## Data provided
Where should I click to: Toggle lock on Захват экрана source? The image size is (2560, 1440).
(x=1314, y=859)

--

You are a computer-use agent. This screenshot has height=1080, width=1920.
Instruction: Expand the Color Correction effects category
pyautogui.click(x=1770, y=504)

...

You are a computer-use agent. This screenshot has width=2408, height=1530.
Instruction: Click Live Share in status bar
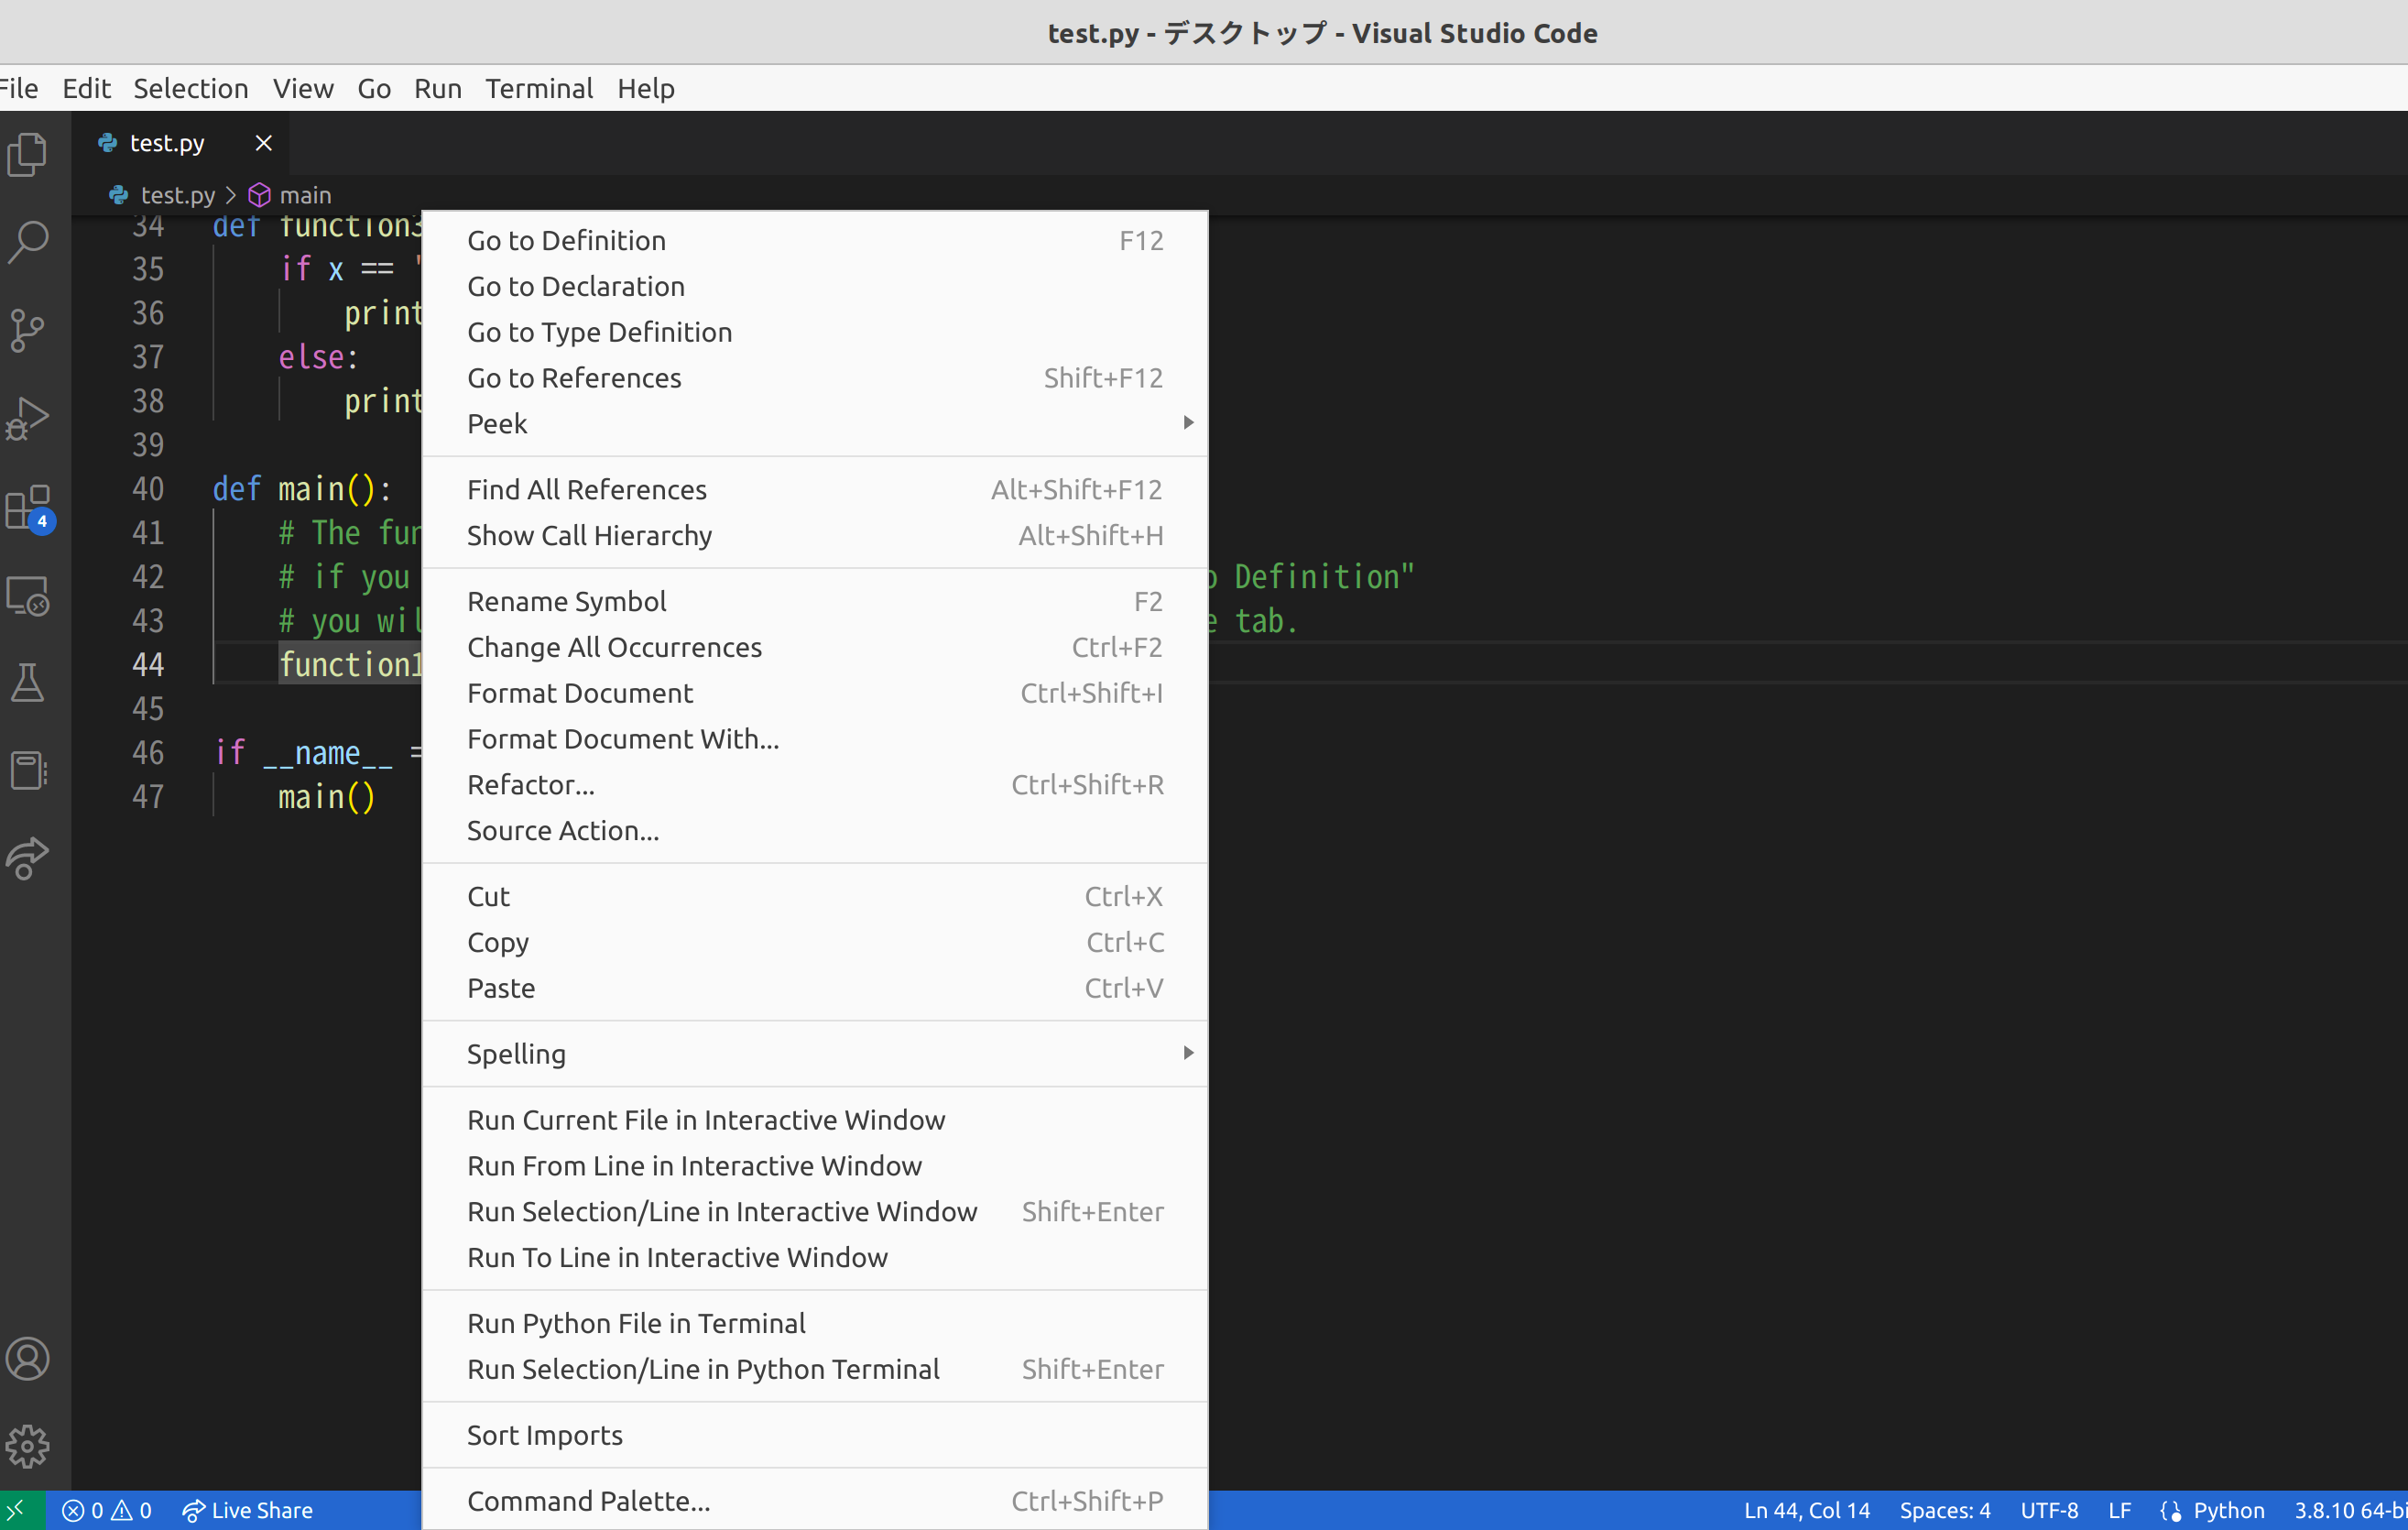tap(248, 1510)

## Task instructions
Would you return all lines from the preceding listing that contain the word "width"?

## Exercise result
You are a computer-use agent. This screenshot has height=1080, width=1920.
You are a computer-use agent. This screenshot has width=2408, height=1530.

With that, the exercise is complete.